■ Assignment ■
Each line of the data needs to be transcribed exactly.

Supplied information: Begin

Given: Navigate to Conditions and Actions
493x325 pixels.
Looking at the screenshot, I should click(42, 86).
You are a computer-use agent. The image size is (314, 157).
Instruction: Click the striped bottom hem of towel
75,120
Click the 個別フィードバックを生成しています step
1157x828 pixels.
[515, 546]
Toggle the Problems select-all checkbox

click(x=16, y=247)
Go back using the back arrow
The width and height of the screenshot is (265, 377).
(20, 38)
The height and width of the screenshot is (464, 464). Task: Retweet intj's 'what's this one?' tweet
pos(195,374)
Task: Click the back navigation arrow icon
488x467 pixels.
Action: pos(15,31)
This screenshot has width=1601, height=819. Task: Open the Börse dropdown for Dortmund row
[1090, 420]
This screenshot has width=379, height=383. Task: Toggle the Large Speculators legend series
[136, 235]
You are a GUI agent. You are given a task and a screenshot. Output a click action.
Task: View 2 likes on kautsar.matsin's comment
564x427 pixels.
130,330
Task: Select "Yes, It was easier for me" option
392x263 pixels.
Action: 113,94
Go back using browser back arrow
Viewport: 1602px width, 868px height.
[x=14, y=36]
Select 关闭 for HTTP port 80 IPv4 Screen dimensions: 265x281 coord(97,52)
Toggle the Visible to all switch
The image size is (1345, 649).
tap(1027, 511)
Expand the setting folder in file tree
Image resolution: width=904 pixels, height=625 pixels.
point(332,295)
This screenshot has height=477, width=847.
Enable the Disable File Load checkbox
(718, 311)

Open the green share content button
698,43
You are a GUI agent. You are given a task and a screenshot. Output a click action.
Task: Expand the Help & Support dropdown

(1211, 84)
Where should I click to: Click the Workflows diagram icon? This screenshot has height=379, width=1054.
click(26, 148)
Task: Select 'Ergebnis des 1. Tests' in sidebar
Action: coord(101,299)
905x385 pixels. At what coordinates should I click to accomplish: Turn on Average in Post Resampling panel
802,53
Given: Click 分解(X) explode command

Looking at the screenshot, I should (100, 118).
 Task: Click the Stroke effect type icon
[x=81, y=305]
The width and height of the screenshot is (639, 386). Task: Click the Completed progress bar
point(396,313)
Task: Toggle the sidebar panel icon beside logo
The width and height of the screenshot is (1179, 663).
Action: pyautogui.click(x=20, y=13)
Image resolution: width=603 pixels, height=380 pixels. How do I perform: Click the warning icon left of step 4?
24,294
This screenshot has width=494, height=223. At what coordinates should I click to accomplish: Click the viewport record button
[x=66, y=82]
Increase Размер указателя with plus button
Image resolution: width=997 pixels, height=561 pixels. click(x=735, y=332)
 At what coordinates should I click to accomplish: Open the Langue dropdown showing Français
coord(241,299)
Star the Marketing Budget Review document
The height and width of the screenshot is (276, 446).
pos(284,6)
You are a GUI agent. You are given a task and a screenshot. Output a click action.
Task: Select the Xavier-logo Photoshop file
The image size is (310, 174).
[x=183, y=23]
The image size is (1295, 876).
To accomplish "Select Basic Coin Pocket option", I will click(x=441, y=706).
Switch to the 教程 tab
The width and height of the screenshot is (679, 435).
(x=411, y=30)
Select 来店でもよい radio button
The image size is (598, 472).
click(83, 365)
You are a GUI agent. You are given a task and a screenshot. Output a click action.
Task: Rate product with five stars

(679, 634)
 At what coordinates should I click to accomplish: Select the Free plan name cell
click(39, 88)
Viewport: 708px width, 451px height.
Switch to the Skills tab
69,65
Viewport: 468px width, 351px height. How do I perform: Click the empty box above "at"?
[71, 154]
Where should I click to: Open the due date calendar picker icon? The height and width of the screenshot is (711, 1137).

Supplied information: End

■ The completed task ■
Given: Navigate to Conditions and Actions
493x325 pixels.
Looking at the screenshot, I should click(42, 86).
You are a computer-use agent. The image size is (314, 157).
Instruction: Click the striped bottom hem of towel
75,120
Click the 個別フィードバックを生成しています step
1157x828 pixels.
[515, 546]
Toggle the Problems select-all checkbox

click(x=16, y=247)
Go back using the back arrow
The width and height of the screenshot is (265, 377).
(20, 38)
The height and width of the screenshot is (464, 464). Task: Retweet intj's 'what's this one?' tweet
pos(195,374)
Task: Click the back navigation arrow icon
488x467 pixels.
Action: pos(15,31)
This screenshot has width=1601, height=819. Task: Open the Börse dropdown for Dortmund row
[1090, 420]
This screenshot has width=379, height=383. Task: Toggle the Large Speculators legend series
[136, 235]
You are a GUI agent. You are given a task and a screenshot. Output a click action.
Task: View 2 likes on kautsar.matsin's comment
564x427 pixels.
130,330
Task: Select "Yes, It was easier for me" option
392x263 pixels.
Action: 113,94
Go back using browser back arrow
Viewport: 1602px width, 868px height.
[x=14, y=36]
Select 关闭 for HTTP port 80 IPv4 Screen dimensions: 265x281 coord(97,52)
Toggle the Visible to all switch
The image size is (1345, 649).
tap(1027, 511)
Expand the setting folder in file tree
Image resolution: width=904 pixels, height=625 pixels.
point(332,295)
This screenshot has height=477, width=847.
Enable the Disable File Load checkbox
(718, 311)

Open the green share content button
698,43
You are a GUI agent. You are given a task and a screenshot. Output a click action.
Task: Expand the Help & Support dropdown

(1211, 84)
Where should I click to: Click the Workflows diagram icon? This screenshot has height=379, width=1054.
click(26, 148)
Task: Select 'Ergebnis des 1. Tests' in sidebar
Action: coord(101,299)
905x385 pixels. At what coordinates should I click to accomplish: Turn on Average in Post Resampling panel
802,53
Given: Click 分解(X) explode command

Looking at the screenshot, I should (100, 118).
 Task: Click the Stroke effect type icon
[x=81, y=305]
The width and height of the screenshot is (639, 386). Task: Click the Completed progress bar
point(396,313)
Task: Toggle the sidebar panel icon beside logo
The width and height of the screenshot is (1179, 663).
Action: pyautogui.click(x=20, y=13)
Image resolution: width=603 pixels, height=380 pixels. How do I perform: Click the warning icon left of step 4?
24,294
This screenshot has width=494, height=223. At what coordinates should I click to accomplish: Click the viewport record button
[x=66, y=82]
Increase Размер указателя with plus button
Image resolution: width=997 pixels, height=561 pixels. click(x=735, y=332)
 At what coordinates should I click to accomplish: Open the Langue dropdown showing Français
coord(241,299)
Star the Marketing Budget Review document
The height and width of the screenshot is (276, 446).
pos(284,6)
You are a GUI agent. You are given a task and a screenshot. Output a click action.
Task: Select the Xavier-logo Photoshop file
The image size is (310, 174).
[x=183, y=23]
The image size is (1295, 876).
To accomplish "Select Basic Coin Pocket option", I will click(x=441, y=706).
Switch to the 教程 tab
The width and height of the screenshot is (679, 435).
(x=411, y=30)
Select 来店でもよい radio button
The image size is (598, 472).
click(83, 365)
You are a GUI agent. You are given a task and a screenshot. Output a click action.
Task: Rate product with five stars

(679, 634)
 At what coordinates should I click to accomplish: Select the Free plan name cell
click(39, 88)
Viewport: 708px width, 451px height.
Switch to the Skills tab
69,65
Viewport: 468px width, 351px height. How do I perform: Click the empty box above "at"?
[71, 154]
Where should I click to: Open the due date calendar picker icon? The height and width of the screenshot is (711, 1137).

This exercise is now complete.